Exercise description> Starting at the top of the listing and ending with the line containing "formula-frac1-denominator: 1 + e is", including that line, format those lines as a numbered list, omitting blank lines.

*** Records supplied ***

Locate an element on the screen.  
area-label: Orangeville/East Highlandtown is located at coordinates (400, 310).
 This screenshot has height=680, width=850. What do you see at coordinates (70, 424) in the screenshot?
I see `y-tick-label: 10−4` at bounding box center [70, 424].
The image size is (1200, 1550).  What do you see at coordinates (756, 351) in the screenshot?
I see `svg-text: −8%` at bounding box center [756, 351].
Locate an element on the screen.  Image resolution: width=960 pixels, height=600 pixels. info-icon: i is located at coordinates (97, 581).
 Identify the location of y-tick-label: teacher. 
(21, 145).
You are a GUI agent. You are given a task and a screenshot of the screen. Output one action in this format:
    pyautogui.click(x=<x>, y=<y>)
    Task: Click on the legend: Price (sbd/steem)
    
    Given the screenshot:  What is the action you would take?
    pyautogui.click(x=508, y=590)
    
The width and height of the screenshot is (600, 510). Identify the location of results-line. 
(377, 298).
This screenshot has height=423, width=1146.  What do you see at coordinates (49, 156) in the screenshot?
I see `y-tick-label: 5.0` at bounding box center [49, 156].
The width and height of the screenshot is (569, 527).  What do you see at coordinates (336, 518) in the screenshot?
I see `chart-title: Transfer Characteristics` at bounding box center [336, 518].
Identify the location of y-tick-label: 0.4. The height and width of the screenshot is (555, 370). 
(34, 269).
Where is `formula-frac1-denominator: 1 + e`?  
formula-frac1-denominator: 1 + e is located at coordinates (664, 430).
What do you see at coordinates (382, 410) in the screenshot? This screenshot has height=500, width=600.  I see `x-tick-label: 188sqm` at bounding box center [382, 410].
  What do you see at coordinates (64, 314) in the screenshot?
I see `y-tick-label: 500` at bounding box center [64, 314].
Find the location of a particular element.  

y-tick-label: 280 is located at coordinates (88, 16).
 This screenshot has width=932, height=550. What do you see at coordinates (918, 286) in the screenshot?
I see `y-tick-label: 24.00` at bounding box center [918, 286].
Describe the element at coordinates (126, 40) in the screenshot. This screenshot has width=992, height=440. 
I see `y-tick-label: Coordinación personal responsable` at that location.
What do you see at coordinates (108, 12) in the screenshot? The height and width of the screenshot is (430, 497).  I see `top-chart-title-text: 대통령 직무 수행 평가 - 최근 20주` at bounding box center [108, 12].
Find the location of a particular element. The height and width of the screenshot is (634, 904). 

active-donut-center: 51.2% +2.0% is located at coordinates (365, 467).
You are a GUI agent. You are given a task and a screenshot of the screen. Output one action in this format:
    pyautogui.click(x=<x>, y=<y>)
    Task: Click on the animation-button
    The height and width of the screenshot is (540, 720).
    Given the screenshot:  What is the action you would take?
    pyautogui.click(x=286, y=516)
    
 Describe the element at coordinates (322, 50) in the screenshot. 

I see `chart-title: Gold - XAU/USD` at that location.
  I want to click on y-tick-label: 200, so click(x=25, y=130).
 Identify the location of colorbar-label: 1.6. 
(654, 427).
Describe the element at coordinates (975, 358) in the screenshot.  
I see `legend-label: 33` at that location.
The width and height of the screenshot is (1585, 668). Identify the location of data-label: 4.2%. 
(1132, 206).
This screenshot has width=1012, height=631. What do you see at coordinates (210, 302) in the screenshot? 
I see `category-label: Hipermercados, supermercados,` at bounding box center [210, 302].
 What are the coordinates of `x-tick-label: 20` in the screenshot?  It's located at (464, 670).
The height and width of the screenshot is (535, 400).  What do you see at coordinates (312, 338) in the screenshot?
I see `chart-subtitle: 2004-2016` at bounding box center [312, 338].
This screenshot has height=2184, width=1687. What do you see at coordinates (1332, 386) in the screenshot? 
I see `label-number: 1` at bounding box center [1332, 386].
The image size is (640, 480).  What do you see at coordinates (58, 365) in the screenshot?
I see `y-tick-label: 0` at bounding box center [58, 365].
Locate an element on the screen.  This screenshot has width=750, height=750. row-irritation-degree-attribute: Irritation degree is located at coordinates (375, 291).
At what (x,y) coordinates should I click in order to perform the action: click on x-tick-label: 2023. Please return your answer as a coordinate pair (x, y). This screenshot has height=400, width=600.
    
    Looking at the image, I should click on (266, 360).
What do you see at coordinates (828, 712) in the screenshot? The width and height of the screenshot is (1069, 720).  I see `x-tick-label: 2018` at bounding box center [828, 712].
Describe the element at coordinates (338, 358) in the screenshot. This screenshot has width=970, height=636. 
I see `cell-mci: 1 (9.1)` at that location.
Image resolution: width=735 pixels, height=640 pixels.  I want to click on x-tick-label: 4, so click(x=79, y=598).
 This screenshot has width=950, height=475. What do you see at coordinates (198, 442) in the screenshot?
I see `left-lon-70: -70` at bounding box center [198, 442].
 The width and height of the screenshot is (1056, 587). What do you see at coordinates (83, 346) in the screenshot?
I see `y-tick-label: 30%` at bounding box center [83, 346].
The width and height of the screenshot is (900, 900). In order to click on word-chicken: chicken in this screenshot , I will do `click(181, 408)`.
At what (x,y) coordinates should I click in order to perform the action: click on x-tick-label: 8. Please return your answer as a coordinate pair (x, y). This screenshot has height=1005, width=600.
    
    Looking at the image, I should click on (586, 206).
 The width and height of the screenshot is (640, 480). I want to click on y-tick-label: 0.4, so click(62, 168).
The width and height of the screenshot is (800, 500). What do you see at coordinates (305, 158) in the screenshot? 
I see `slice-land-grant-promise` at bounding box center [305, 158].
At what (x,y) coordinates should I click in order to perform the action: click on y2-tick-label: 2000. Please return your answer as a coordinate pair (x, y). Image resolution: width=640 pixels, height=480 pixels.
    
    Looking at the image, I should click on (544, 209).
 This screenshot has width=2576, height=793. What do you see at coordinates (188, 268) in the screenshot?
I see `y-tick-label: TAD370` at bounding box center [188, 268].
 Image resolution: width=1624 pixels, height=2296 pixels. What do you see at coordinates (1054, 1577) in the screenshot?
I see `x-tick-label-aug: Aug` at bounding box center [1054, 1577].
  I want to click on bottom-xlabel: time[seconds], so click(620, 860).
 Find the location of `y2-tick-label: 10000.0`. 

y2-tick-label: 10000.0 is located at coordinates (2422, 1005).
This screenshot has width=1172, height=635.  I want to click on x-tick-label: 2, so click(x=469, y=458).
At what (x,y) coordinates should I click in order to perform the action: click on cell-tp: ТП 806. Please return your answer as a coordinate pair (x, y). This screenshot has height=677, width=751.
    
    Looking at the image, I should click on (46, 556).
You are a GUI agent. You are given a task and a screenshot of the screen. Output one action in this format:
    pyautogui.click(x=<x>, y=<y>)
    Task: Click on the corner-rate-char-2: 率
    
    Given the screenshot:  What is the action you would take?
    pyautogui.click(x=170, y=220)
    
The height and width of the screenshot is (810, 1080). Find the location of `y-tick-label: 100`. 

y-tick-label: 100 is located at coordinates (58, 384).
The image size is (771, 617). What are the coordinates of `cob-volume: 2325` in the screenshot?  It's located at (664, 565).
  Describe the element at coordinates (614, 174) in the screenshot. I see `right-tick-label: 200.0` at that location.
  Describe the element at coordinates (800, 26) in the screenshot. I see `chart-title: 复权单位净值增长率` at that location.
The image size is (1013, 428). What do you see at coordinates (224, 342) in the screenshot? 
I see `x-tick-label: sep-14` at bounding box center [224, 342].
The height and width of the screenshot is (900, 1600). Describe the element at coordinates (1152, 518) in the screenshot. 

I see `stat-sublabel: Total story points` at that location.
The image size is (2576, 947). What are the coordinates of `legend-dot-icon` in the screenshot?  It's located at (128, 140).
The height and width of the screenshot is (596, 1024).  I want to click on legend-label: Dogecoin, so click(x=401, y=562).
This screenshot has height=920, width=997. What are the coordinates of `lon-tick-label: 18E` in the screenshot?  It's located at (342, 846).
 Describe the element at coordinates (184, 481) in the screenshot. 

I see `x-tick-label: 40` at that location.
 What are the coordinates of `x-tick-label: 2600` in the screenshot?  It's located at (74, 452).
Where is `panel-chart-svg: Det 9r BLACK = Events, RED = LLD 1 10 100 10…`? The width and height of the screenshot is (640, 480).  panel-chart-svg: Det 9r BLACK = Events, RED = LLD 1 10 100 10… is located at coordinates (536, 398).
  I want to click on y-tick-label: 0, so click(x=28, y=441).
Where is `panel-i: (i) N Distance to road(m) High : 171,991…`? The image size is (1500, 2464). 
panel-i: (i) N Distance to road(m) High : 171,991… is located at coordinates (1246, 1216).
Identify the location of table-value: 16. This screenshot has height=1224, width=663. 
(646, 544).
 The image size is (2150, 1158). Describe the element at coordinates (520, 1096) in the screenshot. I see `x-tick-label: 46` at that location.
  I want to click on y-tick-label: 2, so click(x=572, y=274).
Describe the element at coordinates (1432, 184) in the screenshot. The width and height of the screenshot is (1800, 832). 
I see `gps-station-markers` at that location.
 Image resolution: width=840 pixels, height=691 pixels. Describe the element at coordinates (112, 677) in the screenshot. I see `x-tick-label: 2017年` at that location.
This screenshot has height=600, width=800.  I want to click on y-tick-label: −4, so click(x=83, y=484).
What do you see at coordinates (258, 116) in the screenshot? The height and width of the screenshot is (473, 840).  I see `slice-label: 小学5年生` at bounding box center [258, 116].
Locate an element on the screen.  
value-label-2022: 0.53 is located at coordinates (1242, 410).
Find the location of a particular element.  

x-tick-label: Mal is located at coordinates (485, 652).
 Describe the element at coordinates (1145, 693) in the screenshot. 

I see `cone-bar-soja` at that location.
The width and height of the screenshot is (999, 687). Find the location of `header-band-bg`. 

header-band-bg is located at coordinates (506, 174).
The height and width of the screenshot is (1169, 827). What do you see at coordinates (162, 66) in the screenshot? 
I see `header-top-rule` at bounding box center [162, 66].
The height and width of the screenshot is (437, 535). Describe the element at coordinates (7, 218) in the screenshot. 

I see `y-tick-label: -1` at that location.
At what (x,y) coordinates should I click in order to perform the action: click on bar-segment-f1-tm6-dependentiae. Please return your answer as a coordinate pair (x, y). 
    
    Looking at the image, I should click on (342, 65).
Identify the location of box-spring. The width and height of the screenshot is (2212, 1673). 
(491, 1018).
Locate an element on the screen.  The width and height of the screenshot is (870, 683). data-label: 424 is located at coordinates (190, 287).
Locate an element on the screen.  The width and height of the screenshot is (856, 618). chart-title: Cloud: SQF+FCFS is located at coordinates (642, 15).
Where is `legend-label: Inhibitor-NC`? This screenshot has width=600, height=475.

*** End of Records supplied ***

Written reply>
1. Locate an element on the screen.  
2. area-label: Orangeville/East Highlandtown is located at coordinates (400, 310).
3.  This screenshot has height=680, width=850. What do you see at coordinates (70, 424) in the screenshot?
4. I see `y-tick-label: 10−4` at bounding box center [70, 424].
5. The image size is (1200, 1550).  What do you see at coordinates (756, 351) in the screenshot?
6. I see `svg-text: −8%` at bounding box center [756, 351].
7. Locate an element on the screen.  Image resolution: width=960 pixels, height=600 pixels. info-icon: i is located at coordinates (97, 581).
8.  Identify the location of y-tick-label: teacher. 
9. (21, 145).
10. You are a GUI agent. You are given a task and a screenshot of the screen. Output one action in this format:
11.     pyautogui.click(x=<x>, y=<y>)
12.     Task: Click on the legend: Price (sbd/steem)
13.     Given the screenshot:  What is the action you would take?
14.     pyautogui.click(x=508, y=590)
15. The width and height of the screenshot is (600, 510). Identify the location of results-line. 
16. (377, 298).
17. This screenshot has height=423, width=1146.  What do you see at coordinates (49, 156) in the screenshot?
18. I see `y-tick-label: 5.0` at bounding box center [49, 156].
19. The width and height of the screenshot is (569, 527).  What do you see at coordinates (336, 518) in the screenshot?
20. I see `chart-title: Transfer Characteristics` at bounding box center [336, 518].
21. Identify the location of y-tick-label: 0.4. The height and width of the screenshot is (555, 370). 
22. (34, 269).
23. Where is `formula-frac1-denominator: 1 + e`?  
24. formula-frac1-denominator: 1 + e is located at coordinates (664, 430).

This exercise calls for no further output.